Guided smoothing and control for diffusion processes
Oskar Eklund, Annika Lang, Moritz Schauer
TL;DR
This work tackles smoothing for diffusion processes observed continuously by deriving data-dependent drift terms through enlargement of filtrations and introducing guided processes to approximate the conditional dynamics. It couples a principled change of measure (Girsanov) with tractable linear-guided proposals, enabling MC/SMC sampling of $P(X|Y)$ via weights and MH in Wiener space. In the linear Gaussian case, explicit backward filters yield Gaussian likelihoods and explicit smoothed SDEs; in general, the guiding term is obtained from linearizations and backward filtering to produce practical, scalable inference in high dimensions.

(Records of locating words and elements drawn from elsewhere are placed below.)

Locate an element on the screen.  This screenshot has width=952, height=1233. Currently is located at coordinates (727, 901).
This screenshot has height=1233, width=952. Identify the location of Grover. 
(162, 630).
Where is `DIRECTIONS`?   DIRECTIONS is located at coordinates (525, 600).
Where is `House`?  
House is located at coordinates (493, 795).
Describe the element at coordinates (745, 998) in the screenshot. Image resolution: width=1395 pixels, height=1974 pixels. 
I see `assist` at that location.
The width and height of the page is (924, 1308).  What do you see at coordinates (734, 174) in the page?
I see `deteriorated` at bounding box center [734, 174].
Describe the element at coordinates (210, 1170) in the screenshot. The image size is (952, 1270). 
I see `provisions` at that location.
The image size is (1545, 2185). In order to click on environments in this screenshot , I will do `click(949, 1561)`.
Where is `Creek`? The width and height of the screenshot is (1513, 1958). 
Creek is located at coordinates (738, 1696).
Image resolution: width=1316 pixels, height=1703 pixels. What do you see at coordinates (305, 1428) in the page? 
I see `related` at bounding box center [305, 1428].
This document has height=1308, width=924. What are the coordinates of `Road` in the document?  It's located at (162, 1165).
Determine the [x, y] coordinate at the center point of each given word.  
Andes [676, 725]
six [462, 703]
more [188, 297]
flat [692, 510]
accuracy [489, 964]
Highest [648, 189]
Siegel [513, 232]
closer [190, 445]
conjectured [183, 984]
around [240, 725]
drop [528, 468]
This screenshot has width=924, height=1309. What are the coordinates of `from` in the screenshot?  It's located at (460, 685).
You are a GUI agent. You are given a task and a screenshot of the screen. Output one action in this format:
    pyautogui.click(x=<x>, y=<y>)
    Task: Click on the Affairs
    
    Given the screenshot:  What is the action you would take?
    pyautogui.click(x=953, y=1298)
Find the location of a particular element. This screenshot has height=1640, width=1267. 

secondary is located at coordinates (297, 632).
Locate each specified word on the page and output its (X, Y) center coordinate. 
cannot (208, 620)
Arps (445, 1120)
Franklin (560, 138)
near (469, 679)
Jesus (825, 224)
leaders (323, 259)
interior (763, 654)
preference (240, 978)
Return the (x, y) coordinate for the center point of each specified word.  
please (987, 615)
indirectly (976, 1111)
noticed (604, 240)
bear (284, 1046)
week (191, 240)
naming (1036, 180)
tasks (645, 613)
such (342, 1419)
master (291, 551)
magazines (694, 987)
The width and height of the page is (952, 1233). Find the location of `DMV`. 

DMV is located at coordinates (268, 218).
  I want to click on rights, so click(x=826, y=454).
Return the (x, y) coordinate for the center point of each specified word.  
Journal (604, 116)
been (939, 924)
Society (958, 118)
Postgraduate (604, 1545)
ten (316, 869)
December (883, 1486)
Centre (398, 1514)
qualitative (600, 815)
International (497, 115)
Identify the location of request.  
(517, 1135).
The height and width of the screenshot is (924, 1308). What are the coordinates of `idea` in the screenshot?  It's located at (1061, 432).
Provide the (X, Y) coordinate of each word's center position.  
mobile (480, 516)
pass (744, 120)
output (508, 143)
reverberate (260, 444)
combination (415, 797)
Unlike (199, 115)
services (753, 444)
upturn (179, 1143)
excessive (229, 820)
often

The authors demonstrate the approach on a 100-dimensional reaction–diffusion system, achieving accurate posterior means and feasible computation, and show how variational and MH-based methods can complement guided proposals.
Abstract
The smoothing distribution is the conditional distribution of the diffusion process in the space of trajectories given noisy observations made continuously in time. It is generally difficult to sample from this distribution. We use the theory of enlargement of filtrations to show that the conditional process has an additional drift term derived from the backward filtering distribution that is moving or guiding the process towards the observations. This term is intractable, but its effect can be equally introduced by replacing it with a heuristic, where importance weights correct for the discrepancy. From this Markov Chain Monte Carlo and sequential Monte Carlo algorithms are derived to sample from the smoothing distribution. The choice of the guiding heuristic is discussed from an optimal control perspective and evaluated. The results are tested numerically on a stochastic differential equation for reaction-diffusion.